3) How Much Money Do I Need to be Able to Invest?

In some areas of the North of the UK, a decent rental property can still be bought for around £100,000. A buy-to-let mortgage will let you put down a deposit of no less than 25%, so that’s £25,000 of capital.

Add to this stamp duty of £3,000 and legal fees, and you’re looking at around £30,000 for the average investment.

Don’t live in the north? No problem! – you should be using a property agent to manage your assets anyway. There’s no need for you to live down the street from your rentals.

You could also go halves with a friend – up to 2 people can be listed on a mortgage. More friends can be involved if you buy through a company structure.

On this note, buying through a company can open the option of 20% deposit mortgages although this is not common– an upfront cash saving of 5% on your deposit!

A Northman Contemplating His Vast Property Portfolio

4) Do Landlords Spend All Their Time Fixing Toilets?
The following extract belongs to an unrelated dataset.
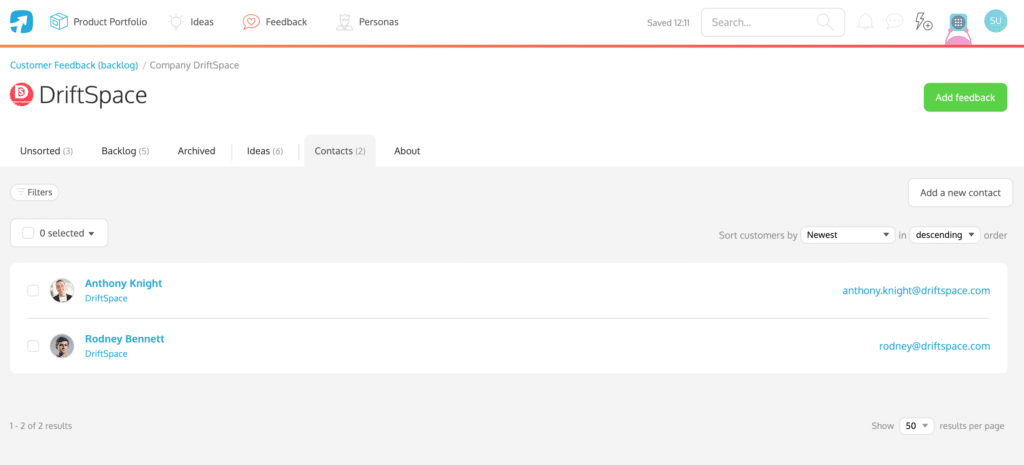Switch to the Backlog tab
I have never fixed a toilet in my life, and I don’t intend to! The only landlords who would are doing so because they’re “accidental” landlords (i.e. they’ve inherited a house), or they have bought a property based on reasons other than the highest profit margin available. Maybe they thought it looked pretty.

They don’t know what they’re doing finance wise and are forced to cut costs on maintenance. No, pay a plumber to do it for you, and have a management agent arrange it for you.

You Shouldn't Be Doing This As Investor

5) Should I Set Up a Company to Buy Property?

This is up to your preference and circumstances. Note that limited company mortgages carry higher interest rates than personal mortgages.

But companies are a way to protect your wallet from the tax man, and you pay tax at the corporation tax rate, currently 19%, which is cheaper than paying income tax which you’d pay if it was owned in your own name.

But you’d also have to pay dividend tax when you take your profits out of your company.

Whichever method you use, don’t plan to change it later, as you’ll incur stamp duty and legal fees to do so. Make your choice now; and stick with it.

Keep The Taxman Away From Your Dollar

6) What If Interest Rates Go Up?

If interest rates went up, the cost of your mortgage would go up, and your profits would go down.

But the same would be true for every other landlord in the country – will they all just continue taking that hit to their profits?

No, they would all raise their rents at the first opportunity, out of necessity, and so could you.

The Bank of England knows this, and they know that by raising interest rates, most of the additional cost will inevitably be passed on not to the landlords, but to the tenants.

So, they are reluctant to raise interest rates significantly as a result, unless it’s spread over a long enough term to allow rents to rise gradually.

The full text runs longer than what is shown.